Purpose: : Measurement of cellular metabolism during corneal epithelial wound healing requires tissue processing and ex-vivo analytical methods. Two-photon fluorescence lifetime measurement (FLIM) has been demonstrated to be a suitable non-invasive optical method to analyze consecutive changes in NADH metabolism in cancer cells in-vitro. In this study we used FLIM to analyze changes of cellular NADH-metabolism in tissue and organ cultures to investigate a potential use of two-photon FLIM as a future non-invasive optical device for analyzing metabolic changes during wound healing processes at the ocular surface in-vivo.

Methods: : Non-invasive two-photon FLIM was conducted on a tissue-culture scratch model (HCE-cells) and a murine eye organ culture (NaOH-erosion). Changes of mean NADH-lifetimes and free to bound NADH ratios were analyzed in tissue and organ cultures before and directly after manipulation and repeatedly until closure of scratch or erosion. In addition, changes of mean NADH-lifetimes and NADH-ratios were investigated after application of the respiratory chain inhibitor rotenone. Data was analyzed by SPCImage software.

Results: : Mean NADH-lifetimes in HCE tissue cultures were appr. 1520ps. Reduction of cellular metabolism by inhibiting the respiratory chain resulted in dose dependent decrease of mean NADH-lifetimes to appr. 1300ps.
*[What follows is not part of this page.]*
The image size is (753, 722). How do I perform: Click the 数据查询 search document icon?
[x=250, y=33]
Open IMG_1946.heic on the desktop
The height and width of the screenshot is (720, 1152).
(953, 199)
Generation of scratches in HCE monolayers also resulted in immediate reduction of NADH-lifetimes, followed by increasing lifetimes during scratch closure. Accordingly, in organ cultures the generation epithelial erosion resulted in mean lifetime reduction followed by steady increase until closure of the wound. Free to bound NADH-ratios decreased after erosion, indicating an initial reduction of the protein-bound NADH proportion with consecutive restriction of cellular metabolism.

Conclusions: : Two-photon FLIM allows to analyze changes in NADH metabolism of corneal epithelial cells during wound healing in vitro. These results suggest a potential use of two-photon FLIM for non-invasive intravital metabolic mapping of corneal epithelial cells in wound healing models and possible intravital detection of wound healing dysfunction due to chemical burns, stem cell deficiencies and surgical manipulation.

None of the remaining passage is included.